• Task directions
Lay out every row below as a Markdown table with the columns "No." and "Line", numbering each row in the first column and placing its text in the second, and omit blank lines.

[BEGIN Provided records]

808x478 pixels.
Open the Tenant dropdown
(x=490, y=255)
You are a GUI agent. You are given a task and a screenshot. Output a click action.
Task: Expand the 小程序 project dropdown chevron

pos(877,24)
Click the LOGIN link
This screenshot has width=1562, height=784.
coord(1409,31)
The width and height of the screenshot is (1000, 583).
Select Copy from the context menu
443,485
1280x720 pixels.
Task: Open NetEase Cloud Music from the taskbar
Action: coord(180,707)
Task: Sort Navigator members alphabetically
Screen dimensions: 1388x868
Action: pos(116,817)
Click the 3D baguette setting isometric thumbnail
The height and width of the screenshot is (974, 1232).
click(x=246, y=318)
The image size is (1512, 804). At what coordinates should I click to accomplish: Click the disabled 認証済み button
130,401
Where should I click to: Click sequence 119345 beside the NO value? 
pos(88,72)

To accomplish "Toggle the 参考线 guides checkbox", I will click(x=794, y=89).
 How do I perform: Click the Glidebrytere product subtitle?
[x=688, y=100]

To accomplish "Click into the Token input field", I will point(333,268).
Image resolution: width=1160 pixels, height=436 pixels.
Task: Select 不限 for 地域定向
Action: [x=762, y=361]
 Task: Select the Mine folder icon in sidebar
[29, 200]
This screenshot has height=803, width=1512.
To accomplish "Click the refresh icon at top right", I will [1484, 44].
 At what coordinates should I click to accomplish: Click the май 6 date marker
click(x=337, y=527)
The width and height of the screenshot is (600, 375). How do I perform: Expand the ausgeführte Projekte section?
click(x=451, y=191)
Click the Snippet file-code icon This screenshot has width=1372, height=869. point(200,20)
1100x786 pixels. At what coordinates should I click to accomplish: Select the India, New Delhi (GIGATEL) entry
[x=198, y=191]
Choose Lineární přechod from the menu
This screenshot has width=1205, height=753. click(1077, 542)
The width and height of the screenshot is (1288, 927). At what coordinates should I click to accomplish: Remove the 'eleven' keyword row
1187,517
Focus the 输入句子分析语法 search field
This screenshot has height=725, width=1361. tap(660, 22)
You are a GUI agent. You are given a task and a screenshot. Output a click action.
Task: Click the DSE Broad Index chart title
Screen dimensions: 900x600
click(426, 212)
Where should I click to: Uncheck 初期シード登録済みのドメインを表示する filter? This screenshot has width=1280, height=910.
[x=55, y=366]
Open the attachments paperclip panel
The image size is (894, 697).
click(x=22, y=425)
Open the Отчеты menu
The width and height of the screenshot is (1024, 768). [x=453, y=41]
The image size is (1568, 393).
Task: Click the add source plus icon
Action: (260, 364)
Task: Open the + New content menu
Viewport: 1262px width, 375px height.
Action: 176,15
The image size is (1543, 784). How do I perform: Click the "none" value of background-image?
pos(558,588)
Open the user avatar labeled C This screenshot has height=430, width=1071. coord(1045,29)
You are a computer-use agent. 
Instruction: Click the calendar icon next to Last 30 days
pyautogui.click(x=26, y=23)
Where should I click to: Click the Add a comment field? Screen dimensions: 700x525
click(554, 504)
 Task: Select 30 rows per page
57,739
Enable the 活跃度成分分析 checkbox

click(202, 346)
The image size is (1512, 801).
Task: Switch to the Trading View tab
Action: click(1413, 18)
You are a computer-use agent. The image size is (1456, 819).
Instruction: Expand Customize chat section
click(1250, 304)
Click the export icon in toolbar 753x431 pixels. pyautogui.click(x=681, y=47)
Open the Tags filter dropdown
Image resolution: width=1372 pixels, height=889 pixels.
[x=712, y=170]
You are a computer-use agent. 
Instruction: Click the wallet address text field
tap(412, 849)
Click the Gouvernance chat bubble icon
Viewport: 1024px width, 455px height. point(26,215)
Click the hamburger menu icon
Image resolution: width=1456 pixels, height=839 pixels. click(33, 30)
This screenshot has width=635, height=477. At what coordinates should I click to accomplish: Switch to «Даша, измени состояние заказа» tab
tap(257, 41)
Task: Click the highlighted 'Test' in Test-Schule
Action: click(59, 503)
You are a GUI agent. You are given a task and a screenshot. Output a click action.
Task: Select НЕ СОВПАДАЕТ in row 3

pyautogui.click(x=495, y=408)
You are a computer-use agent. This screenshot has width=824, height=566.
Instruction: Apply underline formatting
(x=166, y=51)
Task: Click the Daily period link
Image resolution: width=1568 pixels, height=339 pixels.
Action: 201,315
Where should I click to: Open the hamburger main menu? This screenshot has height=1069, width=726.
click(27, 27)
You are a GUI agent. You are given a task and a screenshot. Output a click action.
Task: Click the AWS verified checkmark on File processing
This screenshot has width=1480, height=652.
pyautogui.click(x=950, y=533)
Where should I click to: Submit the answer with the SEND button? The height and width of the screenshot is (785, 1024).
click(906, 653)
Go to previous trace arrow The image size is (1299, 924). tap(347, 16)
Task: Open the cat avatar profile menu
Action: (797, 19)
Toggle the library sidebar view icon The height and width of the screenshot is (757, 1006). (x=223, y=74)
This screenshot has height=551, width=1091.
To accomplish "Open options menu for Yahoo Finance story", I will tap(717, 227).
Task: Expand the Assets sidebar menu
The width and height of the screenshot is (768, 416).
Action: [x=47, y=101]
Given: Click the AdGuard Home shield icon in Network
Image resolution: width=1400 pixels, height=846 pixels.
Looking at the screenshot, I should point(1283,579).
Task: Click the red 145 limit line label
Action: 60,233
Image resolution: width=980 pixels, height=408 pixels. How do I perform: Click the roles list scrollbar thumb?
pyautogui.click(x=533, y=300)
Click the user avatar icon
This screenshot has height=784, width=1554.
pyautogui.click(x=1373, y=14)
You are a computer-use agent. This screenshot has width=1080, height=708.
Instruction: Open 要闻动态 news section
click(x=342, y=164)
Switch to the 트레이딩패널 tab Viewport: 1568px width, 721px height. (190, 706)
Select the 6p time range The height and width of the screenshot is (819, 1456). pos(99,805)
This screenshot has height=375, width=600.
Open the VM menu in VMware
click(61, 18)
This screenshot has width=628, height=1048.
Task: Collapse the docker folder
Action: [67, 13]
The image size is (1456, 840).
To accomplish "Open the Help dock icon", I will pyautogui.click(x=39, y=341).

[END Provided records]

• Correct output
| No. | Line |
|---|---|
| 1 | 808x478 pixels. |
| 2 | Open the Tenant dropdown |
| 3 | (x=490, y=255) |
| 4 | You are a GUI agent. You are given a task and a screenshot. Output a click action. |
| 5 | Task: Expand the 小程序 project dropdown chevron |
| 6 | pos(877,24) |
| 7 | Click the LOGIN link |
| 8 | This screenshot has width=1562, height=784. |
| 9 | coord(1409,31) |
| 10 | The width and height of the screenshot is (1000, 583). |
| 11 | Select Copy from the context menu |
| 12 | 443,485 |
| 13 | 1280x720 pixels. |
| 14 | Task: Open NetEase Cloud Music from the taskbar |
| 15 | Action: coord(180,707) |
| 16 | Task: Sort Navigator members alphabetically |
| 17 | Screen dimensions: 1388x868 |
| 18 | Action: pos(116,817) |
| 19 | Click the 3D baguette setting isometric thumbnail |
| 20 | The height and width of the screenshot is (974, 1232). |
| 21 | click(x=246, y=318) |
| 22 | The image size is (1512, 804). At what coordinates should I click to accomplish: Click the disabled 認証済み button |
| 23 | 130,401 |
| 24 | Where should I click to: Click sequence 119345 beside the NO value?  |
| 25 | pos(88,72) |
| 26 | To accomplish "Toggle the 参考线 guides checkbox", I will click(x=794, y=89). |
| 27 |  How do I perform: Click the Glidebrytere product subtitle? |
| 28 | [x=688, y=100] |
| 29 | To accomplish "Click into the Token input field", I will point(333,268). |
| 30 | Image resolution: width=1160 pixels, height=436 pixels. |
| 31 | Task: Select 不限 for 地域定向 |
| 32 | Action: [x=762, y=361] |
| 33 |  Task: Select the Mine folder icon in sidebar |
| 34 | [29, 200] |
| 35 | This screenshot has height=803, width=1512. |
| 36 | To accomplish "Click the refresh icon at top right", I will [1484, 44]. |
| 37 |  At what coordinates should I click to accomplish: Click the май 6 date marker |
| 38 | click(x=337, y=527) |
| 39 | The width and height of the screenshot is (600, 375). How do I perform: Expand the ausgeführte Projekte section? |
| 40 | click(x=451, y=191) |
| 41 | Click the Snippet file-code icon This screenshot has width=1372, height=869. point(200,20) |
| 42 | 1100x786 pixels. At what coordinates should I click to accomplish: Select the India, New Delhi (GIGATEL) entry |
| 43 | [x=198, y=191] |
| 44 | Choose Lineární přechod from the menu |
| 45 | This screenshot has width=1205, height=753. click(1077, 542) |
| 46 | The width and height of the screenshot is (1288, 927). At what coordinates should I click to accomplish: Remove the 'eleven' keyword row |
| 47 | 1187,517 |
| 48 | Focus the 输入句子分析语法 search field |
| 49 | This screenshot has height=725, width=1361. tap(660, 22) |
| 50 | You are a GUI agent. You are given a task and a screenshot. Output a click action. |
| 51 | Task: Click the DSE Broad Index chart title |
| 52 | Screen dimensions: 900x600 |
| 53 | click(426, 212) |
| 54 | Where should I click to: Uncheck 初期シード登録済みのドメインを表示する filter? This screenshot has width=1280, height=910. |
| 55 | [x=55, y=366] |
| 56 | Open the attachments paperclip panel |
| 57 | The image size is (894, 697). |
| 58 | click(x=22, y=425) |
| 59 | Open the Отчеты menu |
| 60 | The width and height of the screenshot is (1024, 768). [x=453, y=41] |
| 61 | The image size is (1568, 393). |
| 62 | Task: Click the add source plus icon |
| 63 | Action: (260, 364) |
| 64 | Task: Open the + New content menu |
| 65 | Viewport: 1262px width, 375px height. |
| 66 | Action: 176,15 |
| 67 | The image size is (1543, 784). How do I perform: Click the "none" value of background-image? |
| 68 | pos(558,588) |
| 69 | Open the user avatar labeled C This screenshot has height=430, width=1071. coord(1045,29) |
| 70 | You are a computer-use agent.  |
| 71 | Instruction: Click the calendar icon next to Last 30 days |
| 72 | pyautogui.click(x=26, y=23) |
| 73 | Where should I click to: Click the Add a comment field? Screen dimensions: 700x525 |
| 74 | click(554, 504) |
| 75 |  Task: Select 30 rows per page |
| 76 | 57,739 |
| 77 | Enable the 活跃度成分分析 checkbox |
| 78 | click(202, 346) |
| 79 | The image size is (1512, 801). |
| 80 | Task: Switch to the Trading View tab |
| 81 | Action: click(1413, 18) |
| 82 | You are a computer-use agent. The image size is (1456, 819). |
| 83 | Instruction: Expand Customize chat section |
| 84 | click(1250, 304) |
| 85 | Click the export icon in toolbar 753x431 pixels. pyautogui.click(x=681, y=47) |
| 86 | Open the Tags filter dropdown |
| 87 | Image resolution: width=1372 pixels, height=889 pixels. |
| 88 | [x=712, y=170] |
| 89 | You are a computer-use agent.  |
| 90 | Instruction: Click the wallet address text field |
| 91 | tap(412, 849) |
| 92 | Click the Gouvernance chat bubble icon |
| 93 | Viewport: 1024px width, 455px height. point(26,215) |
| 94 | Click the hamburger menu icon |
| 95 | Image resolution: width=1456 pixels, height=839 pixels. click(33, 30) |
| 96 | This screenshot has width=635, height=477. At what coordinates should I click to accomplish: Switch to «Даша, измени состояние заказа» tab |
| 97 | tap(257, 41) |
| 98 | Task: Click the highlighted 'Test' in Test-Schule |
| 99 | Action: click(59, 503) |
| 100 | You are a GUI agent. You are given a task and a screenshot. Output a click action. |
| 101 | Task: Select НЕ СОВПАДАЕТ in row 3 |
| 102 | pyautogui.click(x=495, y=408) |
| 103 | You are a computer-use agent. This screenshot has width=824, height=566. |
| 104 | Instruction: Apply underline formatting |
| 105 | (x=166, y=51) |
| 106 | Task: Click the Daily period link |
| 107 | Image resolution: width=1568 pixels, height=339 pixels. |
| 108 | Action: 201,315 |
| 109 | Where should I click to: Open the hamburger main menu? This screenshot has height=1069, width=726. |
| 110 | click(27, 27) |
| 111 | You are a GUI agent. You are given a task and a screenshot. Output a click action. |
| 112 | Task: Click the AWS verified checkmark on File processing |
| 113 | This screenshot has width=1480, height=652. |
| 114 | pyautogui.click(x=950, y=533) |
| 115 | Where should I click to: Submit the answer with the SEND button? The height and width of the screenshot is (785, 1024). |
| 116 | click(906, 653) |
| 117 | Go to previous trace arrow The image size is (1299, 924). tap(347, 16) |
| 118 | Task: Open the cat avatar profile menu |
| 119 | Action: (797, 19) |
| 120 | Toggle the library sidebar view icon The height and width of the screenshot is (757, 1006). (x=223, y=74) |
| 121 | This screenshot has height=551, width=1091. |
| 122 | To accomplish "Open options menu for Yahoo Finance story", I will tap(717, 227). |
| 123 | Task: Expand the Assets sidebar menu |
| 124 | The width and height of the screenshot is (768, 416). |
| 125 | Action: [x=47, y=101] |
| 126 | Given: Click the AdGuard Home shield icon in Network |
| 127 | Image resolution: width=1400 pixels, height=846 pixels. |
| 128 | Looking at the screenshot, I should point(1283,579). |
| 129 | Task: Click the red 145 limit line label |
| 130 | Action: 60,233 |
| 131 | Image resolution: width=980 pixels, height=408 pixels. How do I perform: Click the roles list scrollbar thumb? |
| 132 | pyautogui.click(x=533, y=300) |
| 133 | Click the user avatar icon |
| 134 | This screenshot has height=784, width=1554. |
| 135 | pyautogui.click(x=1373, y=14) |
| 136 | You are a computer-use agent. This screenshot has width=1080, height=708. |
| 137 | Instruction: Open 要闻动态 news section |
| 138 | click(x=342, y=164) |
| 139 | Switch to the 트레이딩패널 tab Viewport: 1568px width, 721px height. (190, 706) |
| 140 | Select the 6p time range The height and width of the screenshot is (819, 1456). pos(99,805) |
| 141 | This screenshot has height=375, width=600. |
| 142 | Open the VM menu in VMware |
| 143 | click(61, 18) |
| 144 | This screenshot has width=628, height=1048. |
| 145 | Task: Collapse the docker folder |
| 146 | Action: [67, 13] |
| 147 | The image size is (1456, 840). |
| 148 | To accomplish "Open the Help dock icon", I will pyautogui.click(x=39, y=341). |